Exile group claims 20,000 joined Vietnam protests

HANOI, Feb 9 (Reuters) - Anti-communist ethnic exiles said about 20,000 ethnic hill farmers took part in protests in Vietnam's coffee-growing central highlands after two Christians were arrested and beaten.

The U.S.-based Montagnard Foundation Inc, founded by former hill tribe guerrillas who fought alongside U.S. forces during the Vietnam War, said on its Web site (www.montagnard-foundation.org) the two brothers, both hill farmers, were tortured by police at an army camp last week.

Its report, seen on Friday and which cited an unnamed contact in Pleiku, capital of Gia Lai province, said 600 of the hill people who gathered on the town to protest the arrest were "severely beaten" by police and 200 were "seriously hurt."

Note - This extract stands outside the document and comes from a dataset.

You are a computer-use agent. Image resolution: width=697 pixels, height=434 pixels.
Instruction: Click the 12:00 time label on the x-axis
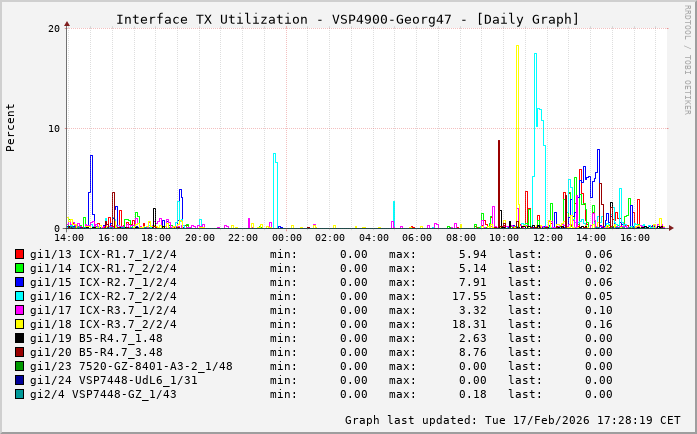(x=548, y=238)
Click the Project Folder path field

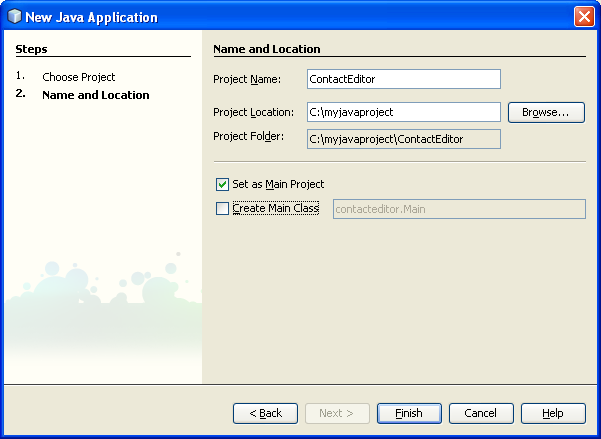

It said demonstrators in the town, numbering about 20,000, fought back to defend themselves, wounding 20 police officers, but the authorities eventually agreed to free the two prisoners.

The estimate for the number of demonstrators was far higher than that given by local residents, who estimated some 4,000 minority people gathered in Pleiku last Friday to protest over land issues and religion.

However, the Vietnamese government has also cited the arrest of two men, who it accused of trying to cause ethnic discord, as the catalyst for the protests that swept Gia Lai and neighbouring Daklak provinces in recent days.

It said the men, who it did not name, were released after admitting their illegal behaviour and asking for leniency.

The government and official media has blamed "bad elements" and "extremists" for whipping up the unrest, which they blamed on land disputes, and accused such elements of destroying state property and injuring police officers.

The Foreign Ministry said 20 people had been arrested in what diplomats described as Vietnam's worst unrest for years.

Residents said the protests had been punctuated by violence, although no deaths have been reported.

A coffee trader in Daklak said he had heard reports that a police officer in one district had his hand cut off by a protester on Wednesday and demonstrators captured a commune official and strung him up to a pole by his hands and beat him.

The Montagnard Foundation was founded by former members of FULRO -- the French acronym for the United Front for the Liberation of Oppressed Races.

FULRO was founded by the colonial French in the 1950s and its tribal fighters, often armed only with crossbows, continued to stage hit-and-run attacks on communist forces after the end of the Vietnam War in 1975 from bases in the Central Highlands and neighbouring Cambodia and Laos.

FULRO is now thought to be largely defunct.